I believe your analysis is exactly correct. Maybe we should add a barrier at the end of RCCE_init.
Andreas, it's a good thing you answered first. I was about to say I did not think it was needed, but now I agree with you. The example RCCE code I looked at usually has a barrier at the beginning, but the comment often was so that the timer would be synchronized.
We need a better procedure for accepting RCCE updates from the community. I think Tim is the gatekeeper for RCCE updates. We need to set up something so that he can easily look at and approve patches if that's what he wants to continue to do.
What is the current procedure? Do you pass patches on to Tim?
Thinking about this some more and talking with Rob ... we don't think RCCE_init() needs a barrier. If you are using rccerun, the mpb should be initialized becasue rccerun does that beore running your application. It's possible you might need the barrier for some other reason that we are not aware of. Can you post an example code that shows this problem? Thanks.

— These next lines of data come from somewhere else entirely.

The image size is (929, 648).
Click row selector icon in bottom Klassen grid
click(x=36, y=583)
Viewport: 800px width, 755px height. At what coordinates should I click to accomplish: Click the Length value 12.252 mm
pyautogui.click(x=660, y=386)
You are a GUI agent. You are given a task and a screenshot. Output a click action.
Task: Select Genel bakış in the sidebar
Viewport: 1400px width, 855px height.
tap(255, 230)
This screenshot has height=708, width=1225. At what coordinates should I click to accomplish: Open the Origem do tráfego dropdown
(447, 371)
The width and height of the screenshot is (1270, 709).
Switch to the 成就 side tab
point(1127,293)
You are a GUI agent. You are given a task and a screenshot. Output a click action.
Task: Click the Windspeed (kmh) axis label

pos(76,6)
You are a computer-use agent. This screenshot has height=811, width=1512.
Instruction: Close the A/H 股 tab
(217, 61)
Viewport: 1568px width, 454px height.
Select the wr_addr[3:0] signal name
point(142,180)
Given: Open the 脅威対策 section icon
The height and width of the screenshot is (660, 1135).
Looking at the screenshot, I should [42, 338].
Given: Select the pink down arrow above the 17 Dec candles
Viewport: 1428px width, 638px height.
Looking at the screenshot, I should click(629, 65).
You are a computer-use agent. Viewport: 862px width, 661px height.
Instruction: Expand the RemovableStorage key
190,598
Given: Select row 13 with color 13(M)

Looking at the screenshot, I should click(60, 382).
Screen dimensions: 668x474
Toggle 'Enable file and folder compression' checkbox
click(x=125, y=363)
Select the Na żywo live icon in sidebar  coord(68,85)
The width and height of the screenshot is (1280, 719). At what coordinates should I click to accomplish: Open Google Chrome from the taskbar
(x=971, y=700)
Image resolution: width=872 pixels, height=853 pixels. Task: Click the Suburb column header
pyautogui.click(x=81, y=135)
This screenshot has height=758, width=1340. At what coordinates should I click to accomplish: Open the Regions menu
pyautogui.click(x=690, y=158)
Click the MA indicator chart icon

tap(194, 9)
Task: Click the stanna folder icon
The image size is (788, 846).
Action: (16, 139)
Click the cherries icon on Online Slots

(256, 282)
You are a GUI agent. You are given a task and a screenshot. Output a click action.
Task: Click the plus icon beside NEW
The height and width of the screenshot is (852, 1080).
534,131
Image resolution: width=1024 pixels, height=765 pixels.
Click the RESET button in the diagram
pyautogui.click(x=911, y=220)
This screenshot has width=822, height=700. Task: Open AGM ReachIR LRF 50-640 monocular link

I think Vincenzo pointed out a potential problem: core A wants to send to core B, but core B has yet to initialize its synchronization flags. As a result, the flag update from A will be lost, and A and B deadlock waiting for each other's updates. So I think the problem is not that a core might try to read an uninitialized flag, but rather that it might try to set it.
Vincenzo, can you post the code that showed the problem? Otherwise I'll try to come up with an example.
Yes, let's look at the example. We can stick the invocations in a loop and see if we get a hang. I don't know. One day I think it's necessary, and the next day I don't. The data will show.
Sorry, but I dont' have an example bacause I didn't make experiments in that sense.
I simply went through RCCE_init code and I noticed that RCCE_init allocates synchronization flags (flag_sent, falg_ready), so the situation I illustrated is possible.
However, in order to show this we can proceed as Ted suggests, just executing (at the RCCE_init beginning) a time-consuming loop only on Core A.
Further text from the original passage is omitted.